One of the more fascinating aspects of this subject—world views, paradigms—is that we apparently know much more about the cosmos than we know about our own backyard. Studies of the big bang knowledgably discuss events said to have transpired one or two millionth of a second after the big bang began, but our very best theories of the solar system’s origins are very speculative at best. [From this blog here.]
I confess that until the Rosetta space craft landed on Comet 67P/Churyumov-Gerasimenko I did not know that the earth had obtained all of its vast masses of water from a bombardment by comets beginning 4.1 billion years ago. That bombardment evidently ended 3.8 billion years ago and is known as “the late bombardment.”
The theory here is that the earth was way too hot back 4.6 billion years ago to hold water—but now we have a lot of it. How did it get here? Well, theory has it that every solar system has a hot and a cold zone; the line that marks it, measured from the sun, is known as the Frost Line. It is 5 astronomical units out, thus about 465 million miles away, and roughly just this side of Jupiter’s orbit. Out there grains of water formed in the infinite past exist as granules that the nudge of gravity can aggregate into comets. Comets are mostly ice and dust. Asteroids, by contrast, are mostly rock. Back 4 billion years ago or so, vastly more comets swept the skies; something disturbed their path; the Late Bombardment began; and now we have surf on our coasts.

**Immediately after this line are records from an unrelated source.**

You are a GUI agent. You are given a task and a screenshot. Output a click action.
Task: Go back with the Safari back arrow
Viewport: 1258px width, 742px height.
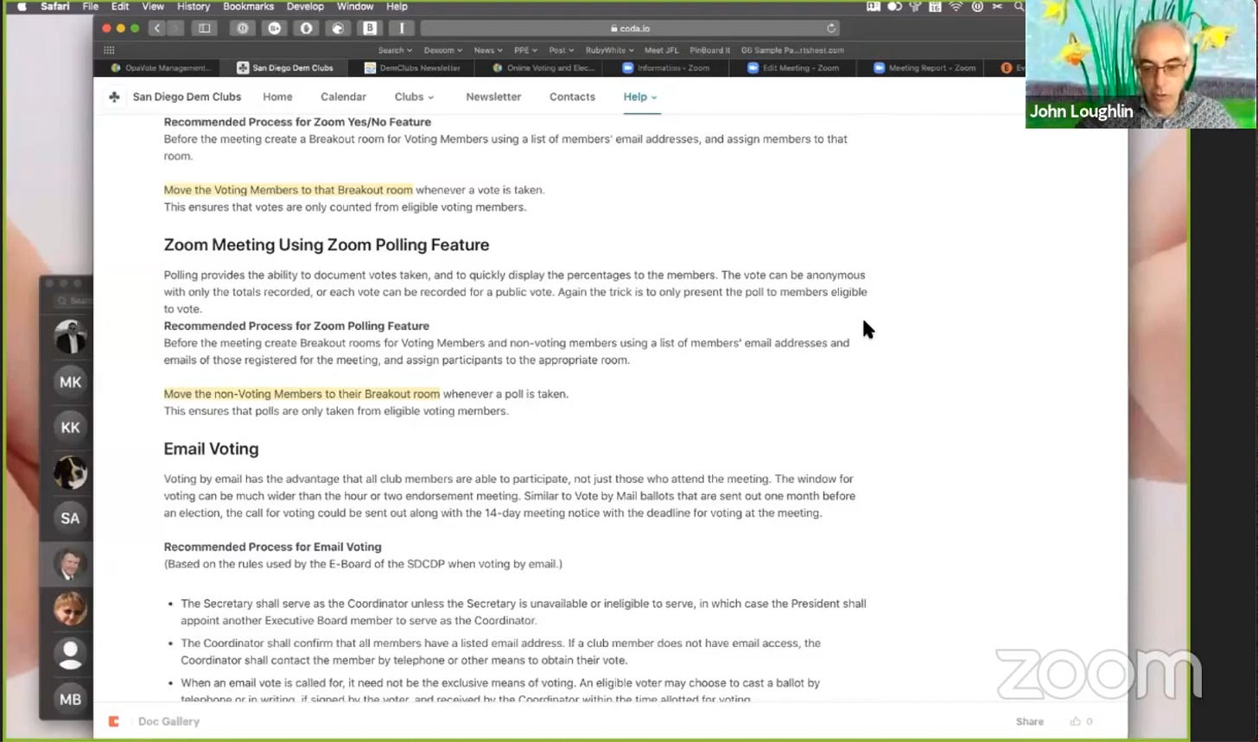(156, 28)
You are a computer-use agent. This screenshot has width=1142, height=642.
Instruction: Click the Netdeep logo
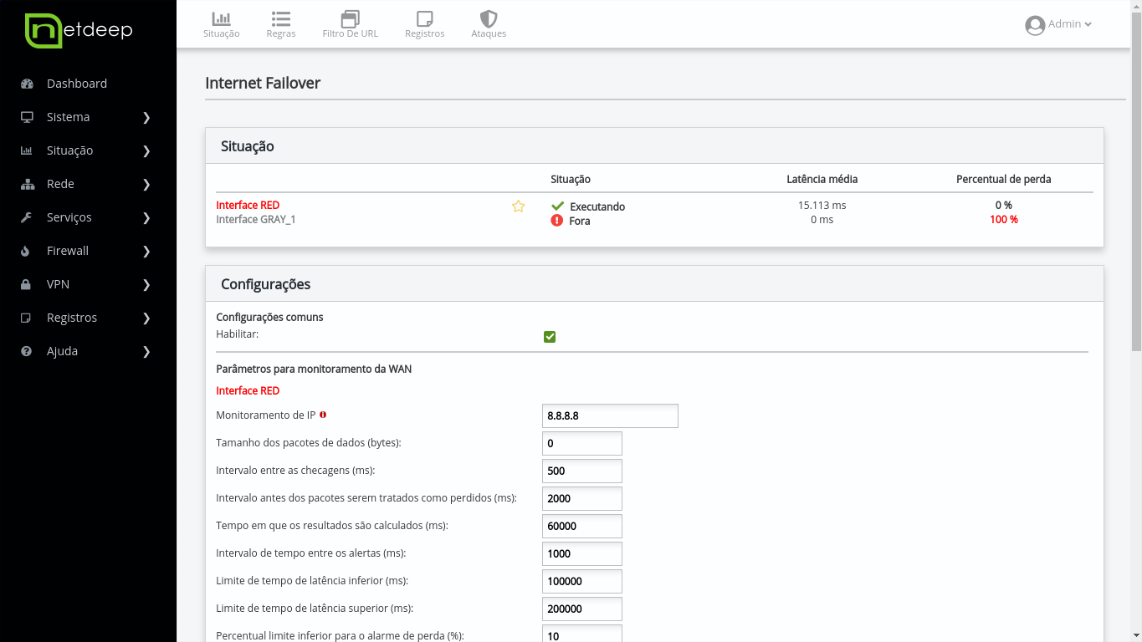(79, 31)
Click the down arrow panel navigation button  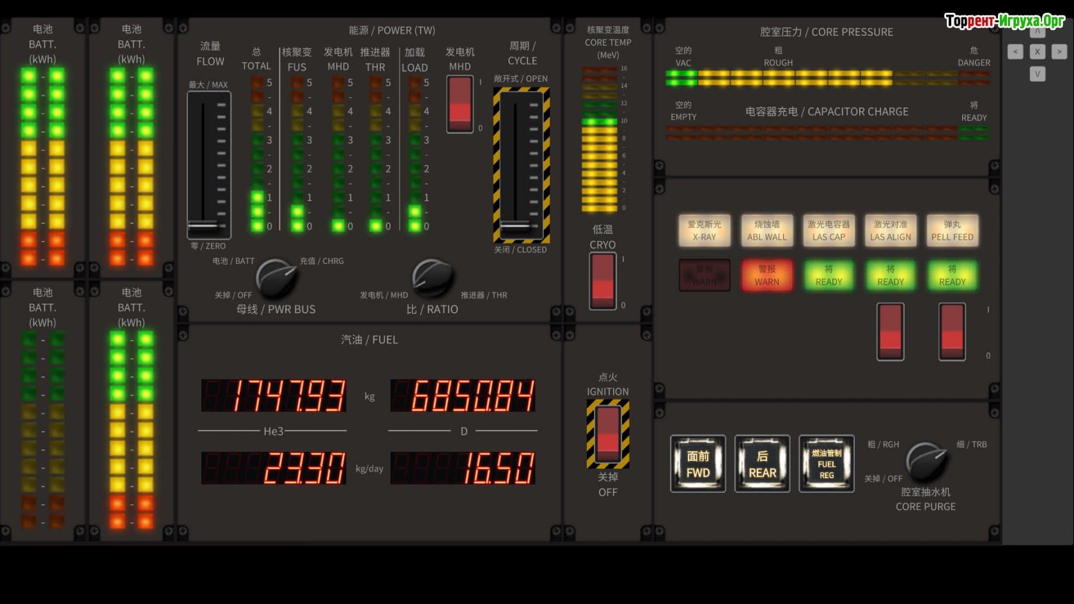[x=1037, y=74]
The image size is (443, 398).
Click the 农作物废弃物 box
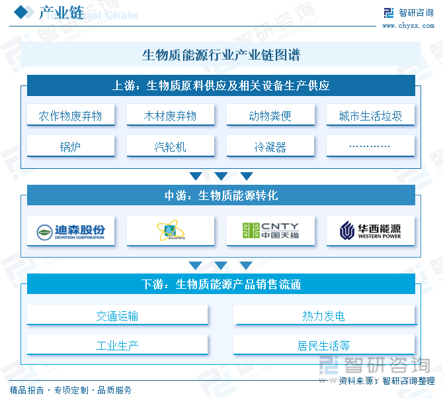pyautogui.click(x=71, y=116)
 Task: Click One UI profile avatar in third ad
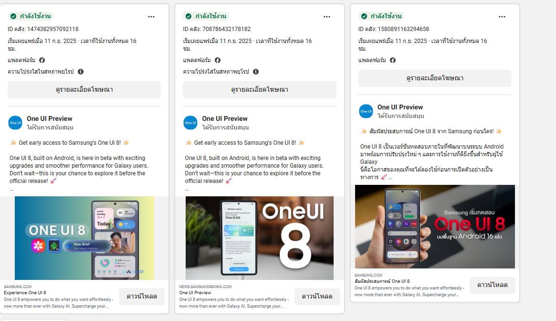[366, 111]

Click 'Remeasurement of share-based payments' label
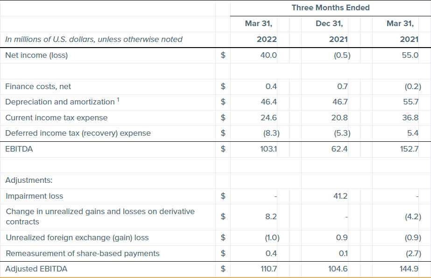point(83,253)
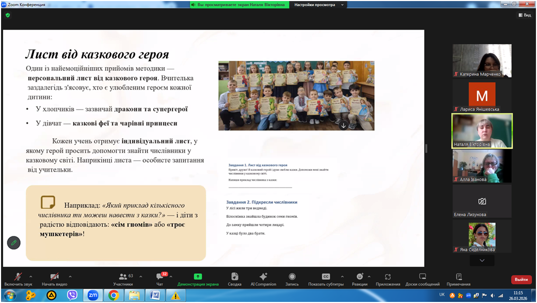Open the Чат panel with unread messages
The image size is (537, 303).
160,279
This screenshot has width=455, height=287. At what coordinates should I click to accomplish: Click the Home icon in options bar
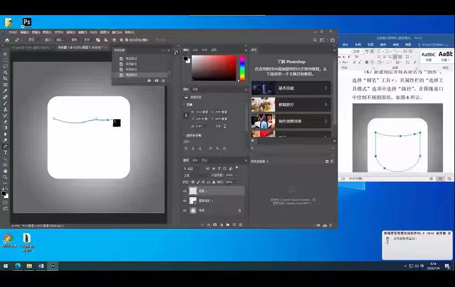(x=8, y=40)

The four most abundant elements in nature (or at least in the solar system) are Hydrogen, Helium, Oxygen, and Carbon; of these Helium is not reactive. You would think that the distribution of water—formed of the two most abundant reactive elements—would be more or less uniform and that the earth would always have had a lot of it. So why do we assume that the earth had to acquire water rather than having it all along? The theory is that with great heat a water vapor can more easily escape the atmosphere (atomic weight of 18) compared with carbon dioxide (atomic weight of 44).
Sorting out how the loss of water could have happened depends on four factors: the planet’s temperature, its mass, its magnetosphere, and solar wind. Great heat will vaporize all water; if the planet is not protected by its magnetosphere (which is itself generated by its interior mass and outer tectonic plates) the lighter water vapor will be swept away by the solar wind. Venus and Mars generate minimal magnetospheres and therefore have little water. We owe ours now—or so we thought before Rosetta made its measurements—to comets and the protection of that splendid aurora borealis.
But the news is, well, puzzling. Rosetta has discovered that the water on 67P/C-G is predominantly heavy water, deuterium oxide, itself due to the presence of heavy Hydrogen, an isotope. It acts pretty much like water—but life as we know it has adapted to ordinary rather than heavy water. If all we had was D2O, our cells would refuse to divide when it came time. Well, we’ll be back for another launch to see if 67P/C-G is an anomaly or common. If comets are all or mostly D2Os, we’ll have to revise our theories of everything—not least our theories of how the solar systems little objects formed. Which illustrates how little we really know.
To round this out, I would propose that we name 67P/C-G “The Little Horse” (“Parvulus Equus?”). That’s what it looks like. And finally, those names. The comet was discovered by two Ukrainian astronomers in 1969. Klim Churyumov saw it while examining a set of photographs taken by Svetlana Gerasimenko. That was back in the good old days of the Soviet Union—before the tiny bombardment, of parts of the Ukraine, began in 2014.
I hadn't heard about the results, so this was interesting to read. If it turns out that comets are chiefly heavy water, that will in and of itself be a vindication for all the trouble of trying to land rockets on comets!